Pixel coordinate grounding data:
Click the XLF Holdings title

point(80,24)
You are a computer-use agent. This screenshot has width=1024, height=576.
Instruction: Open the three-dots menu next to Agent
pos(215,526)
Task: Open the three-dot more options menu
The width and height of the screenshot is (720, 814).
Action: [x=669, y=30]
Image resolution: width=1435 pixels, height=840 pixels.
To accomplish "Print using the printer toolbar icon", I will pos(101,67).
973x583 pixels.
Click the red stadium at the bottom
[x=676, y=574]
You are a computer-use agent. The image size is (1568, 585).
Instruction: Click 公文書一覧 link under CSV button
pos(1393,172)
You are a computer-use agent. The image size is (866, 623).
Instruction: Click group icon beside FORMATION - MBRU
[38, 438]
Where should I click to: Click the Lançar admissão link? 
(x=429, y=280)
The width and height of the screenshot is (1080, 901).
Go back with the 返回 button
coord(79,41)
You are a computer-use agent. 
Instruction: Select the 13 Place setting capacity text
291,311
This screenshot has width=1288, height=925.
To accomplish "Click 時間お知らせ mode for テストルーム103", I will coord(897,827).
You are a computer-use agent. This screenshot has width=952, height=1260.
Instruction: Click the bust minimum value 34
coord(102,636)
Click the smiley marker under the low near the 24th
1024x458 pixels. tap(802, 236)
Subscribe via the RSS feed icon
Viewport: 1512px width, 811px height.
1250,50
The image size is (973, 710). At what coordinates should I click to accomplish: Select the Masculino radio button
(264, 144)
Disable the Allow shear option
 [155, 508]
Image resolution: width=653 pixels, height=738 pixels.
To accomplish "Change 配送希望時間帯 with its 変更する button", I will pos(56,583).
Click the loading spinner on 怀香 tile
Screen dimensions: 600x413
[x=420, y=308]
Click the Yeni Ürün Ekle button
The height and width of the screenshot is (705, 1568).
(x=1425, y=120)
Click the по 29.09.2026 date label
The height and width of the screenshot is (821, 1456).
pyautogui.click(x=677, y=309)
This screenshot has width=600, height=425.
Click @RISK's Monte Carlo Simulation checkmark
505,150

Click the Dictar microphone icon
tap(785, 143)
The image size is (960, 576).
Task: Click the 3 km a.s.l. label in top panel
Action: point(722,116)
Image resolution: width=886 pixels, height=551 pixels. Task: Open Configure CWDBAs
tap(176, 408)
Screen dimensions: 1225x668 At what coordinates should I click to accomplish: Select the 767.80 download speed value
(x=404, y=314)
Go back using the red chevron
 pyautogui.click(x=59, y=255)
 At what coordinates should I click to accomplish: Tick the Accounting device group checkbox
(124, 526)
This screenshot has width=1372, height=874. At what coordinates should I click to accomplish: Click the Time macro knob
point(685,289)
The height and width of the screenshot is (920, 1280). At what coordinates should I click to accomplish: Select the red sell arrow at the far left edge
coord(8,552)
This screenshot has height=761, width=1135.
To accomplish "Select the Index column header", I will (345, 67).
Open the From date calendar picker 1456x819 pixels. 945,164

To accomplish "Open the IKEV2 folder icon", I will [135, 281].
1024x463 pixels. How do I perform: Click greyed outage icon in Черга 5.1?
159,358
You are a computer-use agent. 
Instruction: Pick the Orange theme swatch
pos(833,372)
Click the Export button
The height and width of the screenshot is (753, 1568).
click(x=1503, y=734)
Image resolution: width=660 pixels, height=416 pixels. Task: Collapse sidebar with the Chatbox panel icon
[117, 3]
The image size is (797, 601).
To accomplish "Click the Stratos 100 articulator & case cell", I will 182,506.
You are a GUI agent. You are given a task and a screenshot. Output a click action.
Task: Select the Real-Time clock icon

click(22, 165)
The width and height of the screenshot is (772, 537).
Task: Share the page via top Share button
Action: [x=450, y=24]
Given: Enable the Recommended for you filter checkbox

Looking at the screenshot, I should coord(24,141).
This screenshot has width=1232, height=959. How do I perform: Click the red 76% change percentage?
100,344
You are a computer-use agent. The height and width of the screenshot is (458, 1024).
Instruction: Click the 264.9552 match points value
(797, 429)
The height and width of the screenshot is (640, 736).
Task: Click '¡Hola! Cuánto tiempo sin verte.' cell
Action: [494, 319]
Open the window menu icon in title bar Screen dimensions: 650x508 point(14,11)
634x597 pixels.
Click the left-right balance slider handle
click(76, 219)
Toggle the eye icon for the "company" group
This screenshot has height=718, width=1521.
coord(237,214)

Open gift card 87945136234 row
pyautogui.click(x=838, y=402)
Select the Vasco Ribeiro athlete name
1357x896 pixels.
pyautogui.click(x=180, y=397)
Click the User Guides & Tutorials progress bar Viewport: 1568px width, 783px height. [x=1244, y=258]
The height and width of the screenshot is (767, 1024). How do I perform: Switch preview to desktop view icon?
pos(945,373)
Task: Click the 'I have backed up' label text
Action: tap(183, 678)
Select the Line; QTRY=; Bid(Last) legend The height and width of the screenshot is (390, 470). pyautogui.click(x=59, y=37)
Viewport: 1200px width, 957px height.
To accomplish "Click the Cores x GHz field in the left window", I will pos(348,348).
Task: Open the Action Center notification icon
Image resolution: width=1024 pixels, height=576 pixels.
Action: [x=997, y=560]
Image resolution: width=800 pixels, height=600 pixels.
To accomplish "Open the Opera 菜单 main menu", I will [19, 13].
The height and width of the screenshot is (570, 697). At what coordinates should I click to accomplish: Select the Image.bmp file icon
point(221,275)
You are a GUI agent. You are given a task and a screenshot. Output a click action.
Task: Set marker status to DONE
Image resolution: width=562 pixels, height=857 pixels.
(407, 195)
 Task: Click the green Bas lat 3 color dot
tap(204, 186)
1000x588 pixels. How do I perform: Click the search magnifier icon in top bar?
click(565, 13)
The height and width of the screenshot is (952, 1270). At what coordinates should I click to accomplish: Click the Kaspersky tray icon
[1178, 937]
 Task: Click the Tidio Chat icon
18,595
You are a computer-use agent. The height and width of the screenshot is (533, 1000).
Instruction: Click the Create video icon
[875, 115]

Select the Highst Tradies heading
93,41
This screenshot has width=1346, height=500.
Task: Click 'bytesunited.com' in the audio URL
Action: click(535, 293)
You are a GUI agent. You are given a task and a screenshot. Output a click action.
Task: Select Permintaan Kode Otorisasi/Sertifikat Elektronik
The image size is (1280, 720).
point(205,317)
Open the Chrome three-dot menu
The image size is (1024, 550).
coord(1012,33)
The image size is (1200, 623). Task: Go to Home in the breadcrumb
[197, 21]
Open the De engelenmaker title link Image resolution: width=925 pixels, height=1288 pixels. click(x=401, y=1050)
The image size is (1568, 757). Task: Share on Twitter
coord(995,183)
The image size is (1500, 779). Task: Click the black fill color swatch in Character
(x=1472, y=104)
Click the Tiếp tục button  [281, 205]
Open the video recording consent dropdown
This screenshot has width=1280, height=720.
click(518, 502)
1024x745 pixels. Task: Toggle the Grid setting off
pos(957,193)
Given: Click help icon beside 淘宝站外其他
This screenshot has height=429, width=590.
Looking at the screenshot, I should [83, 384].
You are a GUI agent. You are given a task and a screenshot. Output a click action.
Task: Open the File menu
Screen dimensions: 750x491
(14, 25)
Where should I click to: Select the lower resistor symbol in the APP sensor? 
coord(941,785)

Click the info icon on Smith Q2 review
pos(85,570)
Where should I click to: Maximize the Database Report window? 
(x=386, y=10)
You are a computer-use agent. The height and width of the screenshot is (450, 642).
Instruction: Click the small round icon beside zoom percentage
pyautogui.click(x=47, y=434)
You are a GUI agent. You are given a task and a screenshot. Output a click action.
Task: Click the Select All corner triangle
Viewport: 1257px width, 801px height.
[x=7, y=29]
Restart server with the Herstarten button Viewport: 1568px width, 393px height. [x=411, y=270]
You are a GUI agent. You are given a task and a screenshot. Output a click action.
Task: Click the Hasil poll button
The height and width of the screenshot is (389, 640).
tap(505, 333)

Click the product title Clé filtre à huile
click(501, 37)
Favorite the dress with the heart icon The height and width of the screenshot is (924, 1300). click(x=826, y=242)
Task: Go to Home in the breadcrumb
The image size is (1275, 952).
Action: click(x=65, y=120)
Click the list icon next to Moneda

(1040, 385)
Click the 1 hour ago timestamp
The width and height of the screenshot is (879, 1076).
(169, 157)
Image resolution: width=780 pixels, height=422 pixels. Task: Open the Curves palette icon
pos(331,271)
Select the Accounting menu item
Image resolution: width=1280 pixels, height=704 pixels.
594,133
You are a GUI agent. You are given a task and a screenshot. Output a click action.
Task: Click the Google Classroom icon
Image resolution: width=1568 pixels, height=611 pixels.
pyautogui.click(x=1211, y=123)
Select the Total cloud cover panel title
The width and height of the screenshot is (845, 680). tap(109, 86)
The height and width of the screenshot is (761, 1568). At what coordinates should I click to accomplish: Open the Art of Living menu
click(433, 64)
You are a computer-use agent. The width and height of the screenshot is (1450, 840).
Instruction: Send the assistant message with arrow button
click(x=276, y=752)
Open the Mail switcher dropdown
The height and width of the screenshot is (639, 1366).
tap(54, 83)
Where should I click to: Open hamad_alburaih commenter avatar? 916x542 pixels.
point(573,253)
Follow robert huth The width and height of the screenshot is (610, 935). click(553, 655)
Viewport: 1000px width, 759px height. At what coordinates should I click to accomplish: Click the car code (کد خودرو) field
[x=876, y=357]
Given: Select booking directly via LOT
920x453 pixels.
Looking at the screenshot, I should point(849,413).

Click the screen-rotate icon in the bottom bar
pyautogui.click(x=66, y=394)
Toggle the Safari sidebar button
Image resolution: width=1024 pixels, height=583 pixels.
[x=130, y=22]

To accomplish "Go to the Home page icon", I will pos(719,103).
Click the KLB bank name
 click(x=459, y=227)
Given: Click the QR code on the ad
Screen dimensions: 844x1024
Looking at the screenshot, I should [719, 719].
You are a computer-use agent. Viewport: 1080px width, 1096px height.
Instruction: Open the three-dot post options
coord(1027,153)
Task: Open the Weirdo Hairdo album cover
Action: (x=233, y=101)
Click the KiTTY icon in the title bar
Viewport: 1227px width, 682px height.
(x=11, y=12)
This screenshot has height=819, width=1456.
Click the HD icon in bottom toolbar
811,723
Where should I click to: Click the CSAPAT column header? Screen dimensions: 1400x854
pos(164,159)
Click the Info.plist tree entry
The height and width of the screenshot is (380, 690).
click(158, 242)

(TASK BRIEF): All that belongs in the answer is the run of lines above from the line containing "Task: Open the three-dot more options menu" through the line containing "973x583 pixels.", exactly as written.

(SOLUTION):
Task: Open the three-dot more options menu
The width and height of the screenshot is (720, 814).
Action: [x=669, y=30]
Image resolution: width=1435 pixels, height=840 pixels.
To accomplish "Print using the printer toolbar icon", I will pos(101,67).
973x583 pixels.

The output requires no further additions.